A few weeks ago, Google started targeting so-called content farms, or websites with supposedly low-quality content and highly concentrated keyword density. Google first addressed the issue by releasing a Chrome browser extension that lets users block unwanted domains from search (and which returned the unwanted list to Google for further processing). Now, Google has made some algorithm adjustments that are aimed at lowering the ranking power of content farms. But this came with some collateral damage.
While Google keeps its search and ranking algorithm a closely guarded secret, the recent adjustment seems to be a major tweak, judging from how drastically different the search results are compared to the previous weeks. Google started applying the new search algorithm in its US datacenters, and is slowly rolling this out to the rest of the world. What this means for many webmasters, bloggers and website owners, though, is a drastic change in their traffic levels -- and sometimes more important, revenues -- because of the change.
Who Got Hit?
The Google algorithm change targeted content farms, all right. Based on historical data, most of the top-affected sites include familiar names in the content-mill industry. But the change also meant bad news for other website owners. Members of the popular Webmaster World forum have been complaining that Google is essentially killing their businesses.
Practically anyone can be negatively affected by the latest algorithm change -- even websites that use legitimate optimization methods and websites that offer good content, but are somehow branded among these content farms. What, then, can a webmaster do to survive the latest Google crunch?
Tip #1: Focus on Loyalty
The problem with search-based traffic is that it tends to be volatile. Consider your website's mix of direct, referral and organic search-based traffic. If a big part of your traffic comes from the search engines, then you can expect big changes whenever the algorithm changes, or when people start searching for different keywords. An average website will usually have about a 60:40 ratio, with search making up 60% of traffic, and 40% coming from direct and referral traffic.
Build up on the direct and referral portion of your traffic, and you can at least be assured that your readership keeps getting back because of loyalty. This can be done through subscriptions, memberships, emailed newsletters, community and the like.
Tip #2: Watch Your Link Neighborhood
Google's ranking algorithm takes into account a host of factors, and this includes websites that link to you and also websites that your site links to. This is one reason why some sites have strict linking policies (i.e., they don't want you linking to them). While you don't have control over the sites that link to your site, you will definitely need to watch where you link to. Even linking to a URL that hosts malware will place you on Google's badware site list.

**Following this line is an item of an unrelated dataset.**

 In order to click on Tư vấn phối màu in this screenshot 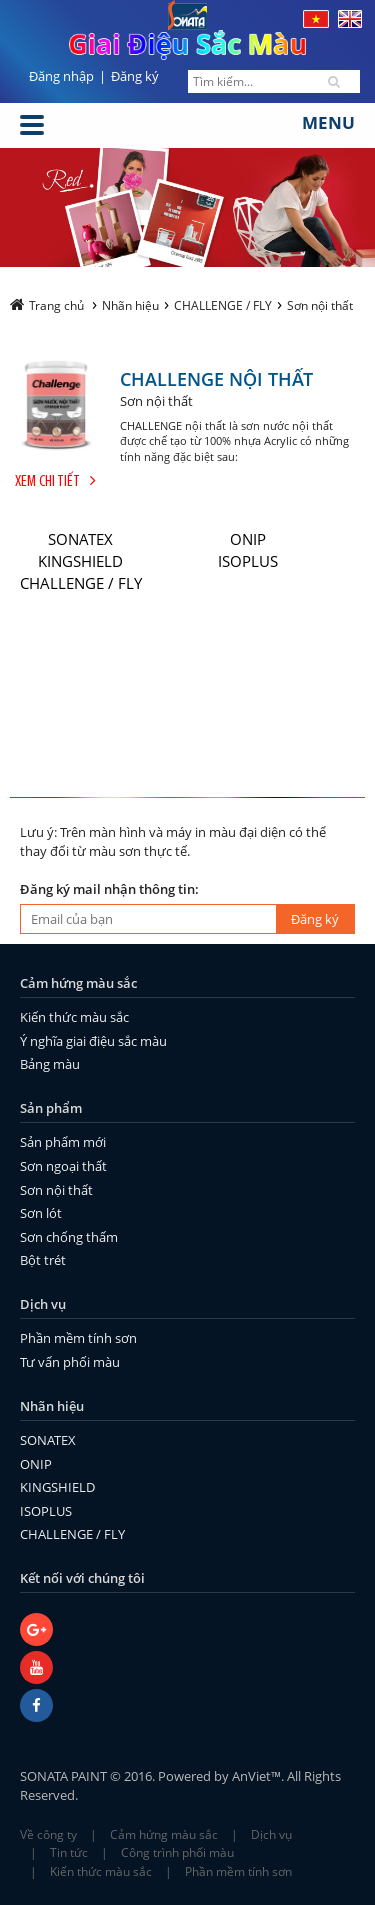, I will do `click(70, 1362)`.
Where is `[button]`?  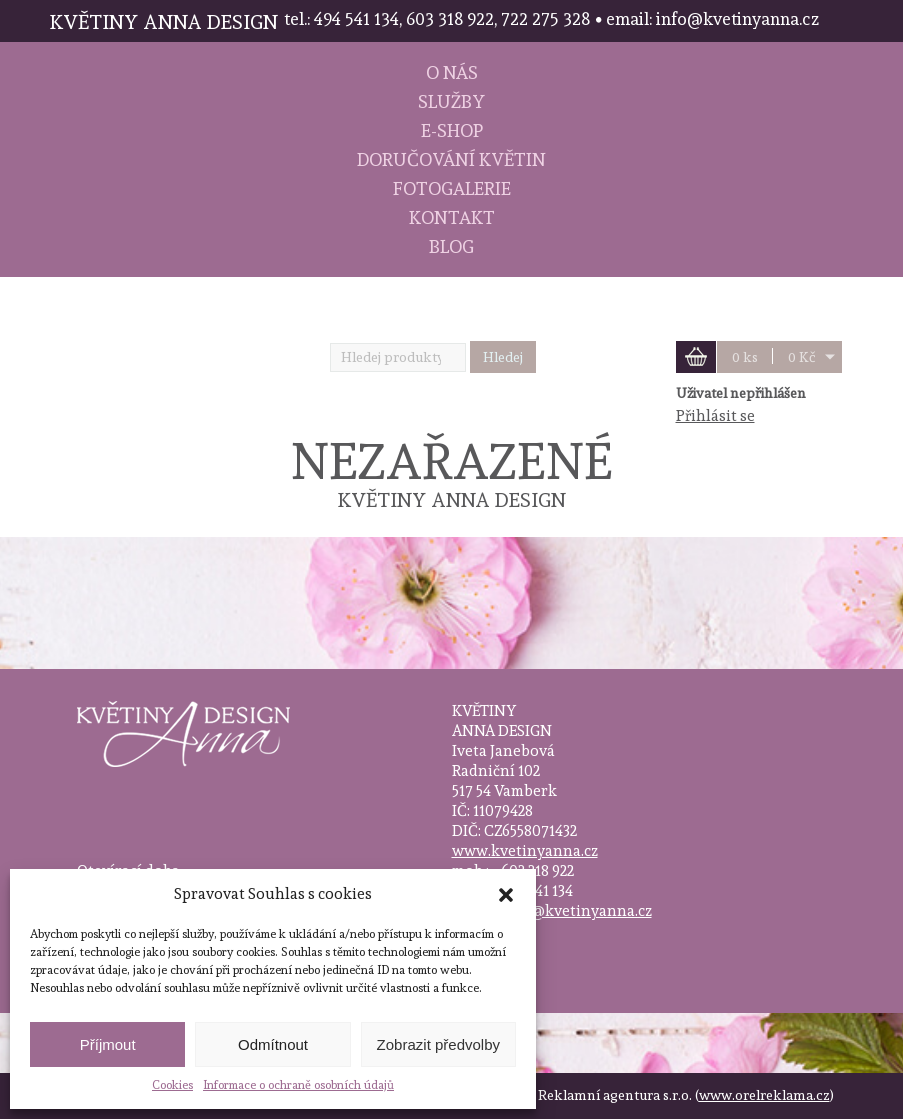
[button] is located at coordinates (506, 895).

If you suspect that links on your site have led Google to penalize you, it might be time for a cleanup.
Tip #3: Write for People
The main reason content farms have been branded that way is the quality of their content -- or at least, as perceived by readers. Most are probably over-optimized with a certain keyword density, and are often optimized for machines rather than people. Remember, what Google wants is to have helpful pages appear on top of their search results. Optimizers will often tweak sites for better readability by search bots.
Look at how your site is designed. Does it focus on readability? Or, is it peppered with ads? Look under the hood. Are you stuffing keywords in hidden places and metatags? Perhaps you should overhaul your website's information architecture.
What is Quality, Anyway?
One gripe that webmasters have with Google's latest crackdown on quality is subjectiveness. What is a quality website? What is quality content? Does your webpage need perfect grammar, diction, punctuation and spelling to qualify as good content? Or, is it the discussions and the subject that matter? Of course, this can be subjective, but the point is to minimize fluff and to focus on being informative.
One thing's for sure. Google's latest algorithm change will affect a lot of sites, and will continue to do so. Going forward, optimizers, content aggregators, and content farmers will likely move on to different strategies that will put them at an advantage. Rather than game the system, though, why not focus on long-term strategies that will ensure your website's traffic and visibility so that you won't be on the receiving end of a Google ban or penalty?